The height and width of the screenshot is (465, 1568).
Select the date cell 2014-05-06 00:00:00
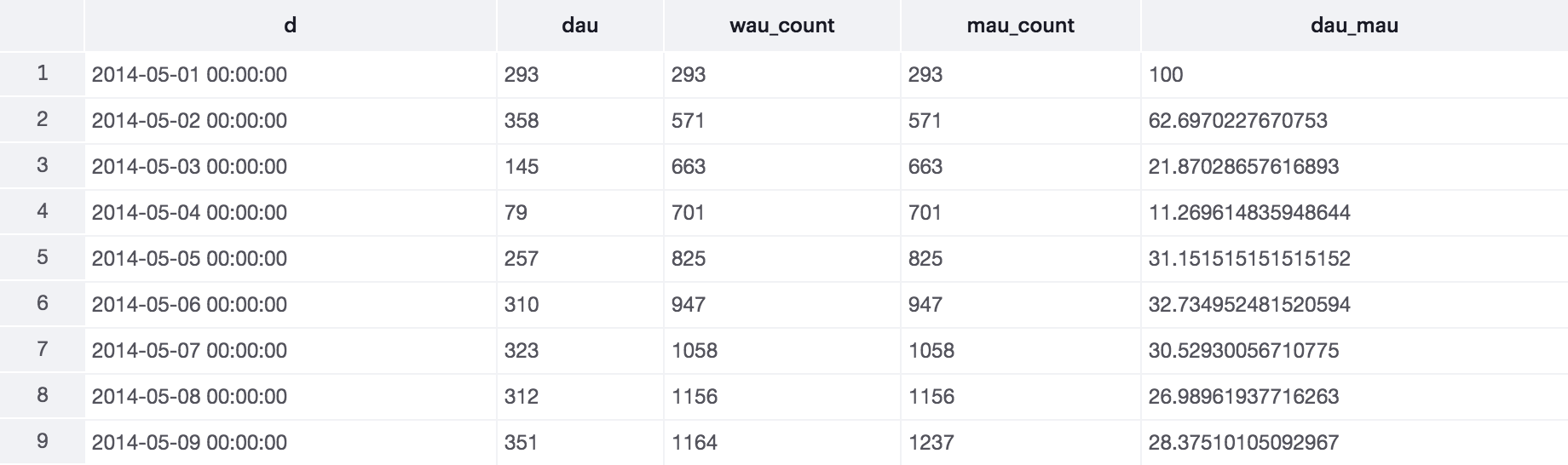tap(189, 305)
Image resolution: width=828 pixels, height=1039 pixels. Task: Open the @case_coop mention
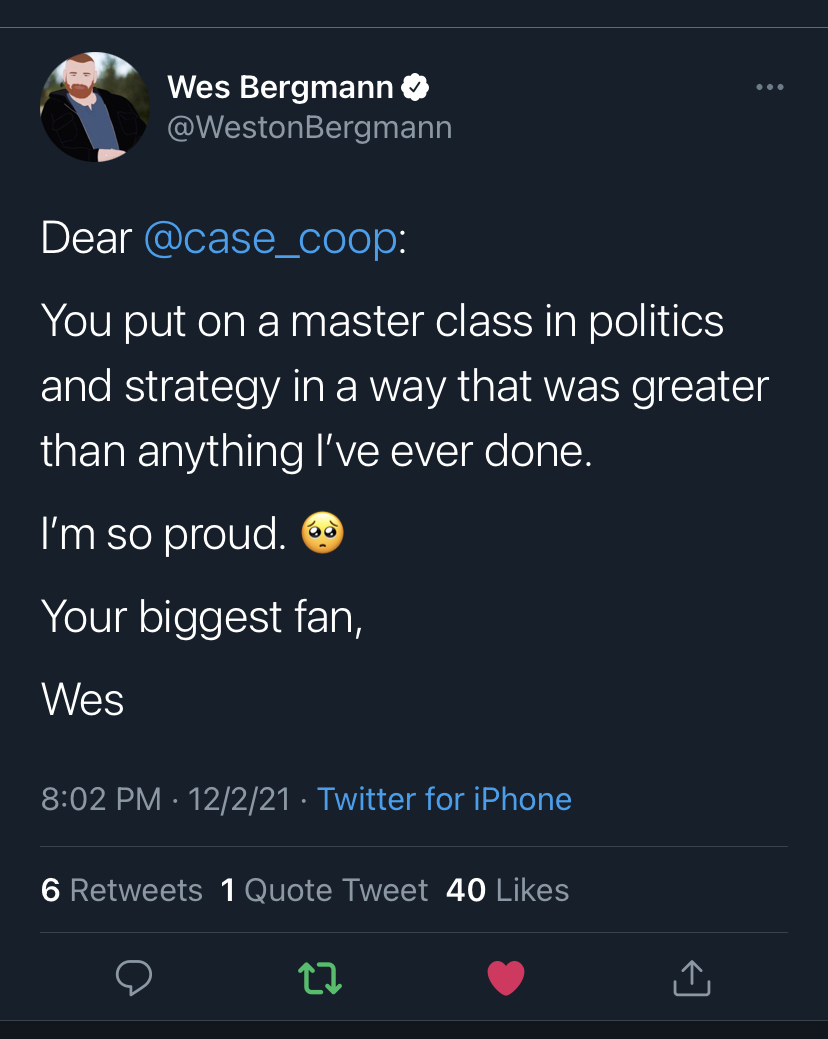click(x=270, y=239)
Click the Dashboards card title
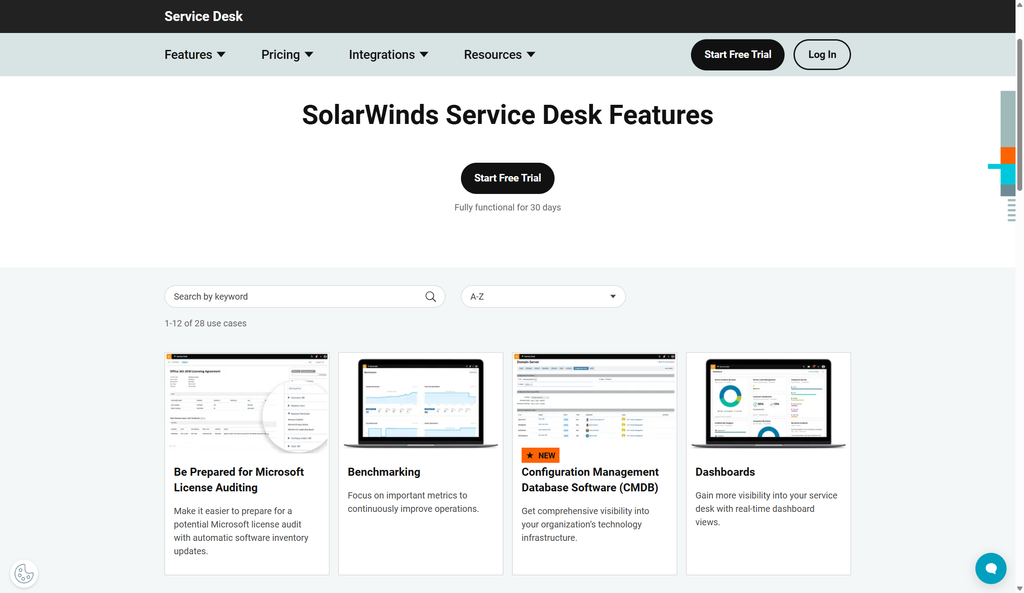 [x=725, y=471]
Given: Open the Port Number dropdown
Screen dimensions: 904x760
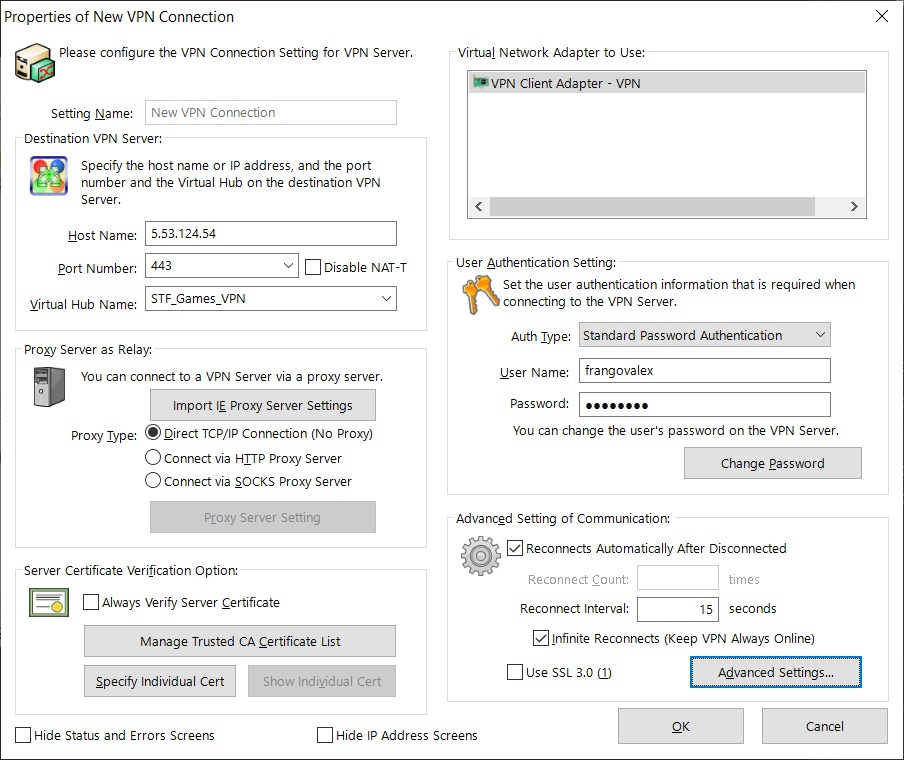Looking at the screenshot, I should pyautogui.click(x=288, y=266).
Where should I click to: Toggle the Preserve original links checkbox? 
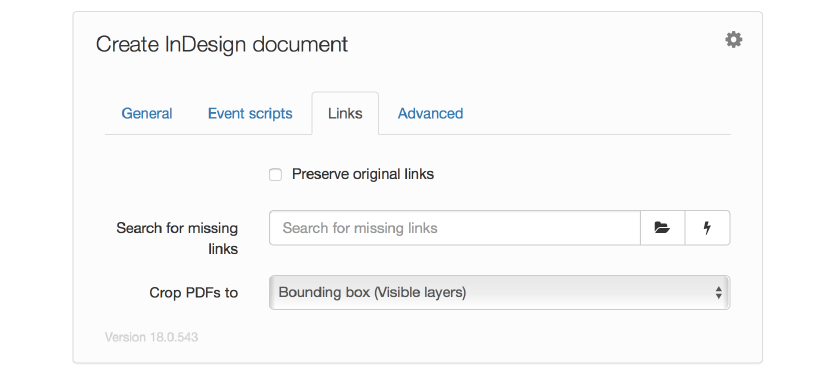(x=275, y=174)
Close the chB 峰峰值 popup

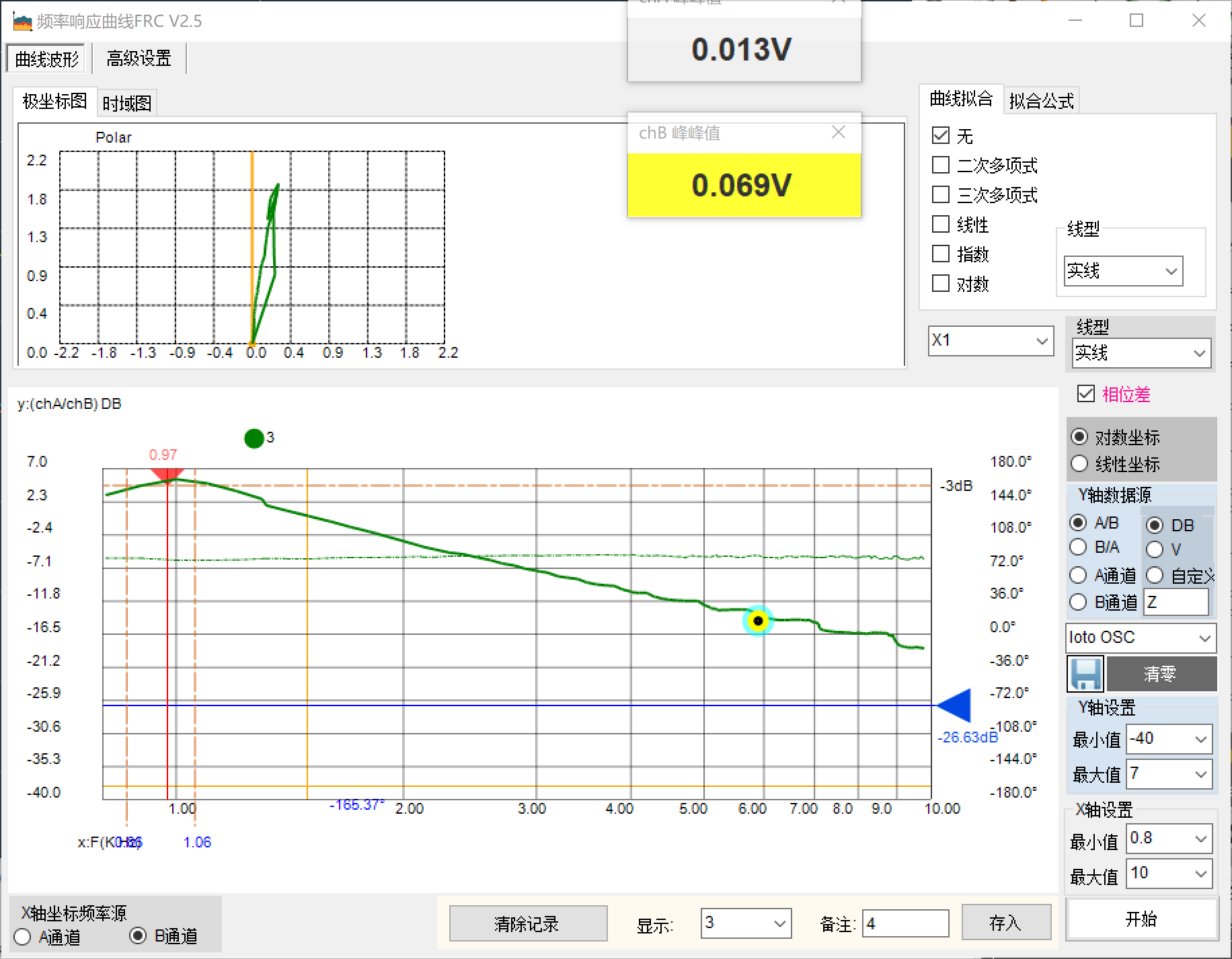[x=838, y=132]
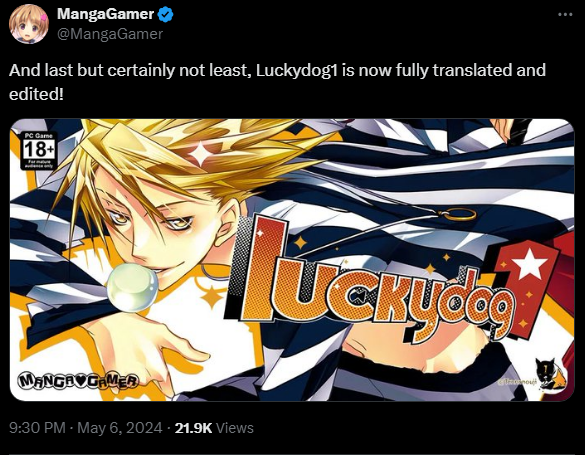Screen dimensions: 585x455
Task: Click the artist watermark beside the cat
Action: [518, 382]
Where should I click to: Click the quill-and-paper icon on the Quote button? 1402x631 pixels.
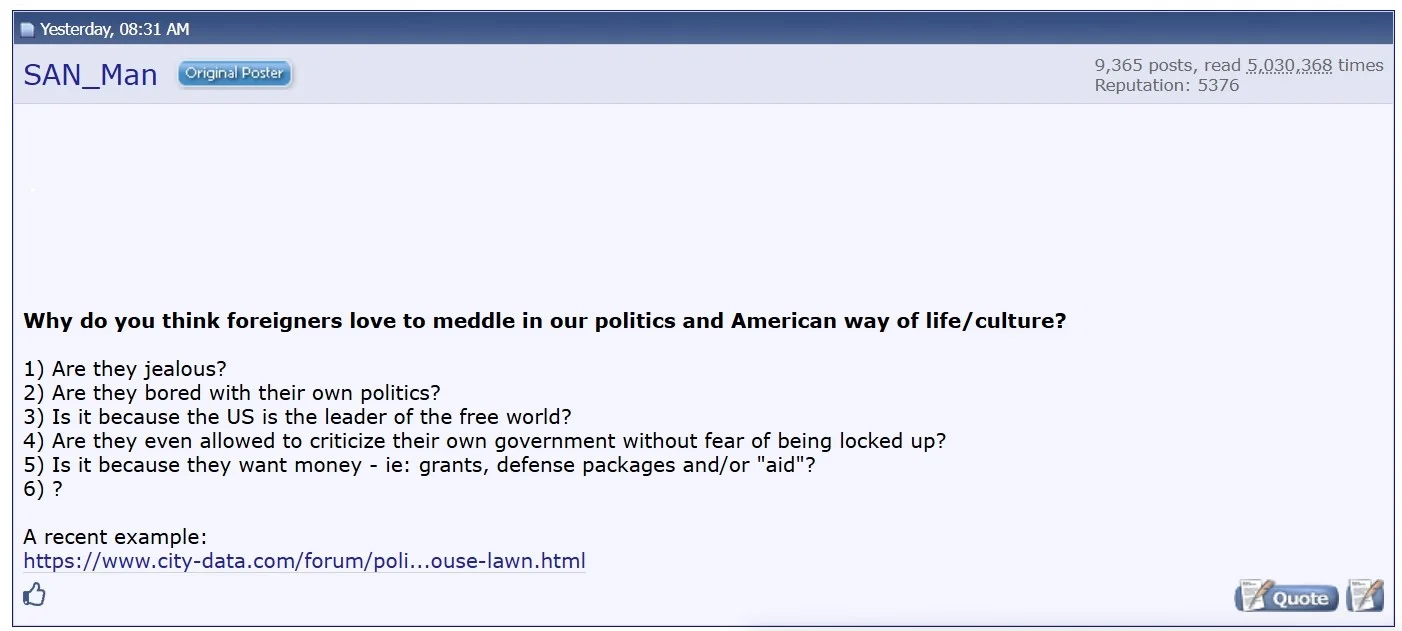point(1252,596)
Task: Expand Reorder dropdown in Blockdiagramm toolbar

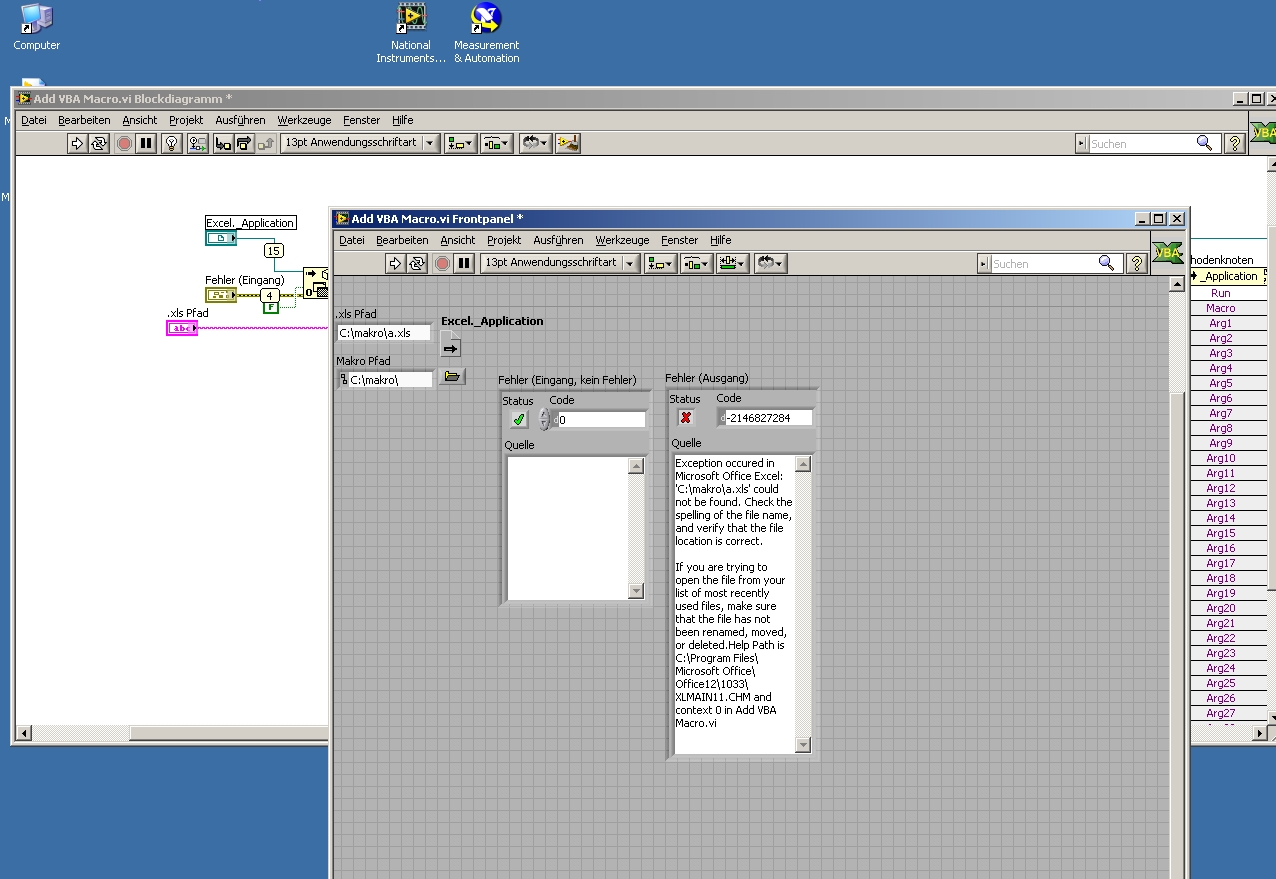Action: [534, 143]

What to do
Starting at the line that holds "Select the date cell 2014-05-06 00:00:00", print each line through the last one of the entries above, exactly and with both ends included; no pictures.

Answer to this task
Select the date cell 2014-05-06 00:00:00
tap(189, 305)
Image resolution: width=828 pixels, height=1039 pixels. Task: Open the @case_coop mention
click(x=270, y=239)
Click the Dashboards card title
 [x=725, y=471]
Given: Open the Port Number dropdown
Screen dimensions: 904x760
Looking at the screenshot, I should pyautogui.click(x=288, y=266).
Where should I click to: Toggle the Preserve original links checkbox? 
(x=275, y=174)
Close the chB 峰峰值 popup

[x=838, y=132]
Screen dimensions: 585x455
Task: Click the artist watermark beside the cat
Action: [518, 382]
Where should I click to: Click the quill-and-paper icon on the Quote button? 1402x631 pixels.
point(1252,596)
Task: Expand Reorder dropdown in Blockdiagramm toolbar

Action: [534, 143]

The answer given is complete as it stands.